» **EXERCISE INSTRUCTIONS**
Rewrite the material below as a numbered list, covering everything from the line containing "Where should I click to: Open" down to the line containing "Action: coord(728,700)", both included. Skip blank lines and leave the pictures out.

>> begin DATA RECORDS

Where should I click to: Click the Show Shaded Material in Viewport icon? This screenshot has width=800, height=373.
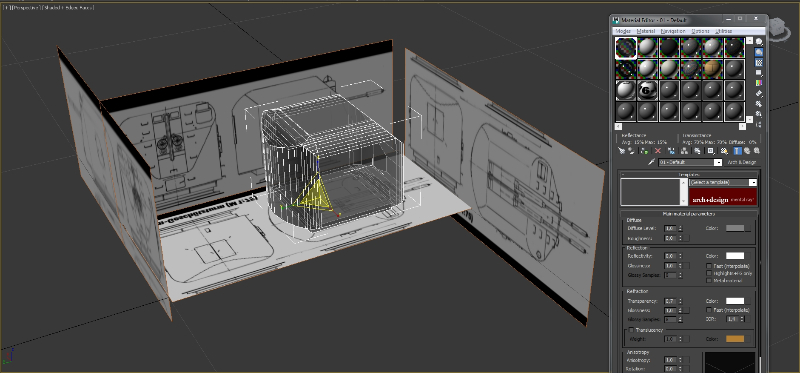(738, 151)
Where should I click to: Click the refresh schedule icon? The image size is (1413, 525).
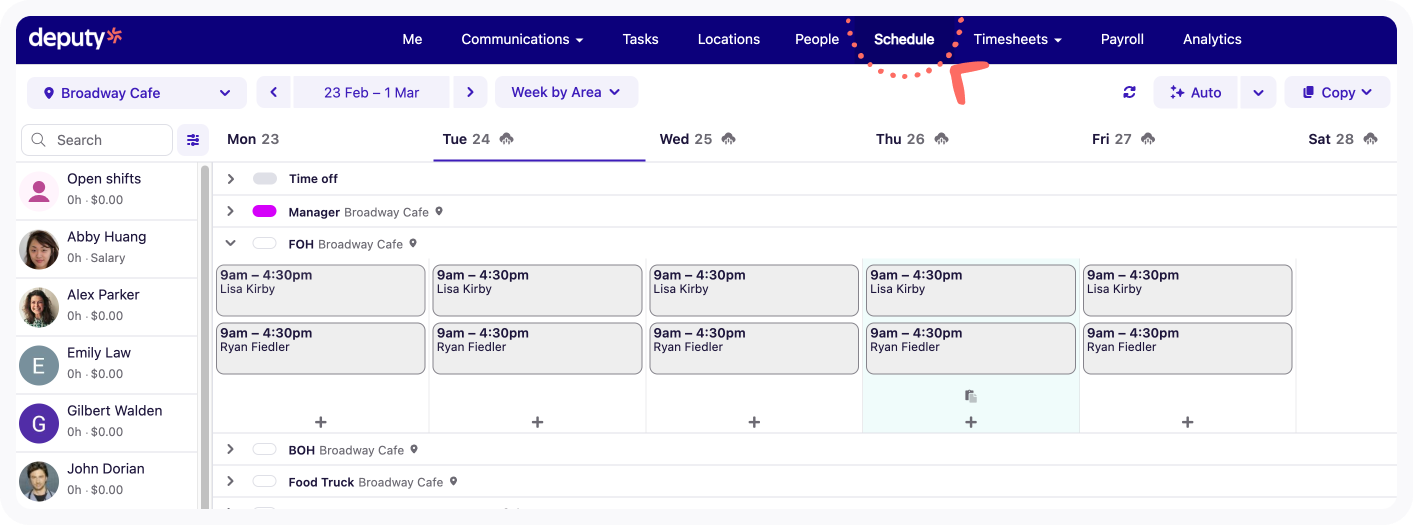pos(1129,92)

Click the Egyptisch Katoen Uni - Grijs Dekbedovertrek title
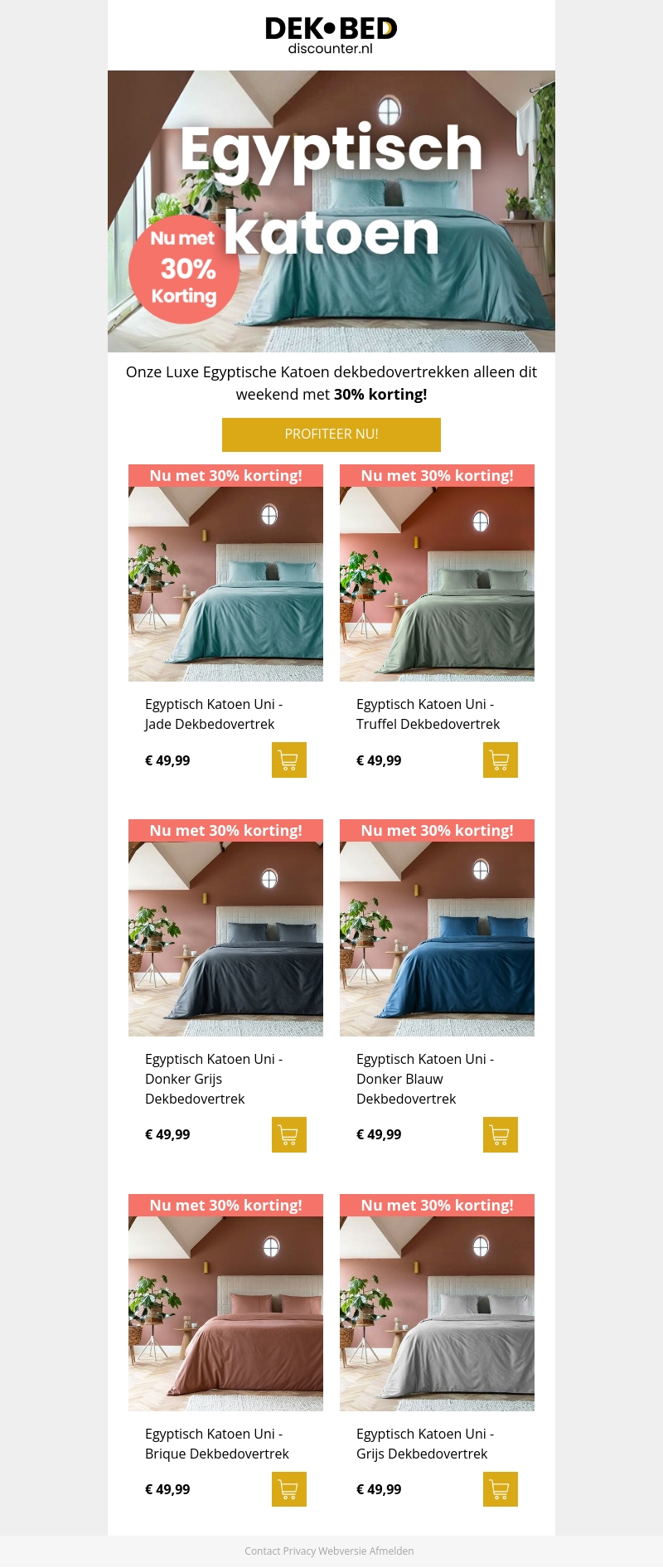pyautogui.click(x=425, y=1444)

>> end DATA RECORDS
>> begin DATA RECORDS

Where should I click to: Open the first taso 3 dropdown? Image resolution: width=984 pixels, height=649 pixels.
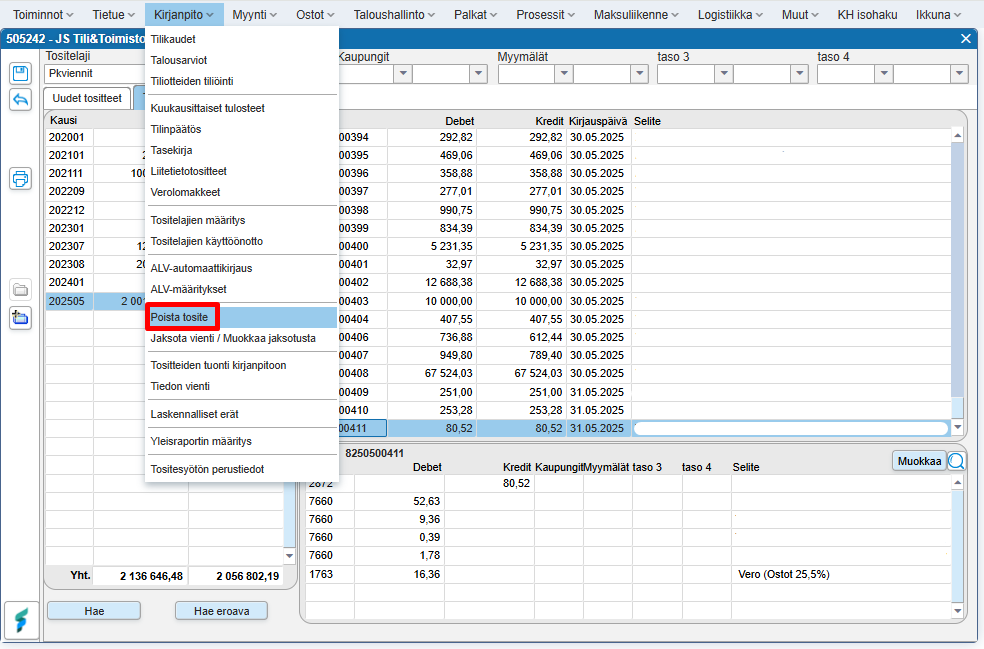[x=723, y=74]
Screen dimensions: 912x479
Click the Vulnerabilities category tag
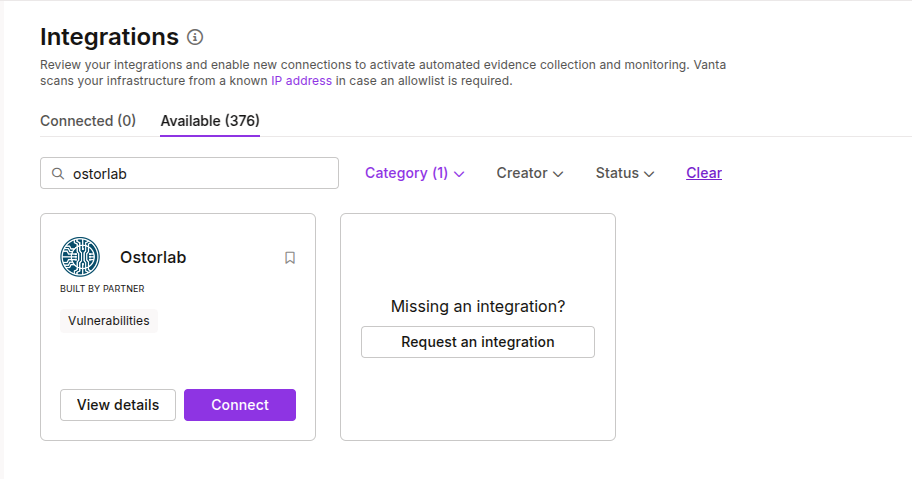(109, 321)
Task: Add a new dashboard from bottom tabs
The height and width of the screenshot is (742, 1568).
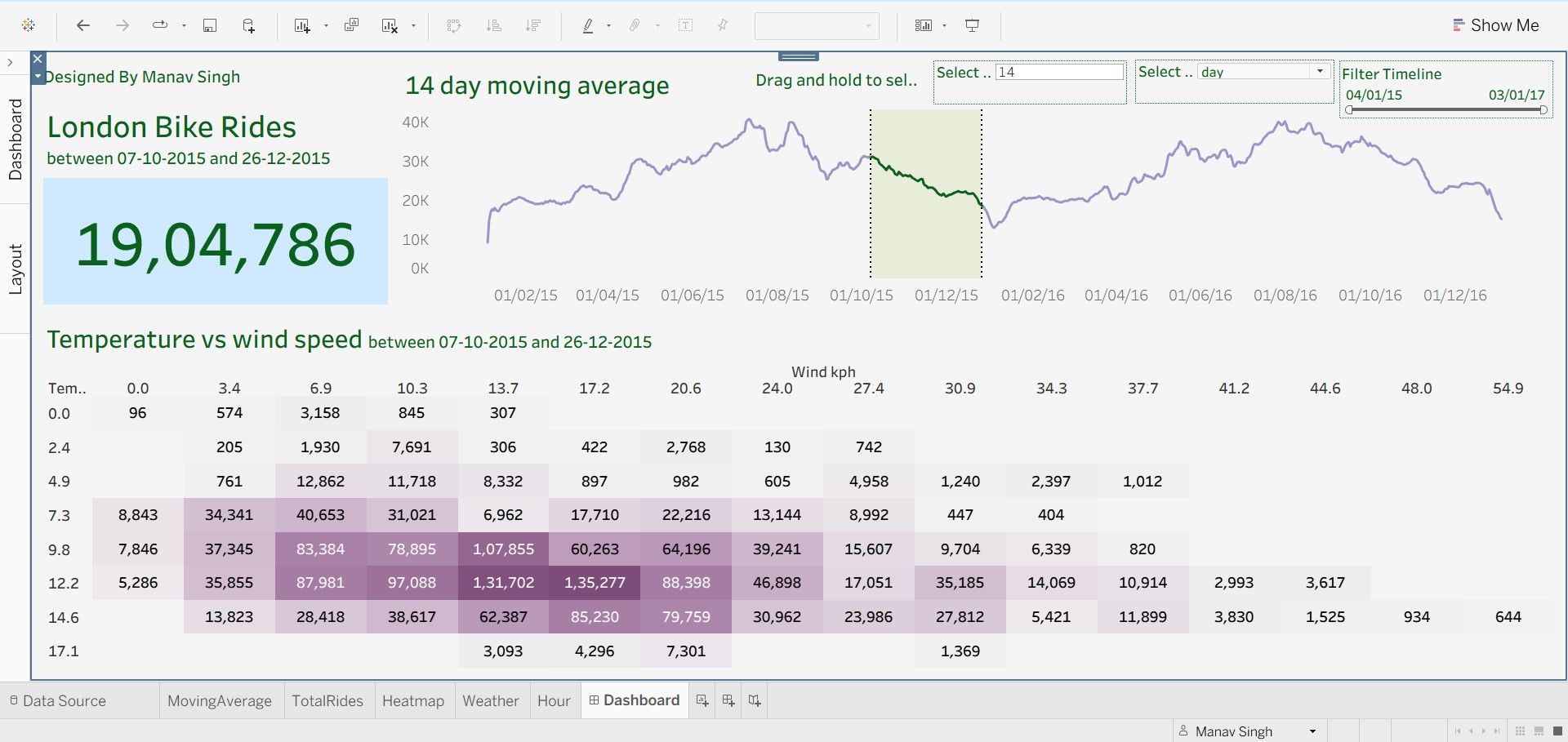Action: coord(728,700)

>> end DATA RECORDS
>> begin DATA RECORDS

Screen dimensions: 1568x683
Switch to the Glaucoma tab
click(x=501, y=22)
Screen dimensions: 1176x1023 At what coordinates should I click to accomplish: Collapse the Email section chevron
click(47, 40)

>> end DATA RECORDS

» **THE ANSWER**
1. Where should I click to: Open the first taso 3 dropdown? Image resolution: width=984 pixels, height=649 pixels.
2. [x=723, y=74]
3. Screen dimensions: 912x479
4. Click the Vulnerabilities category tag
5. (109, 321)
6. Task: Add a new dashboard from bottom tabs
7. The height and width of the screenshot is (742, 1568).
8. Action: coord(728,700)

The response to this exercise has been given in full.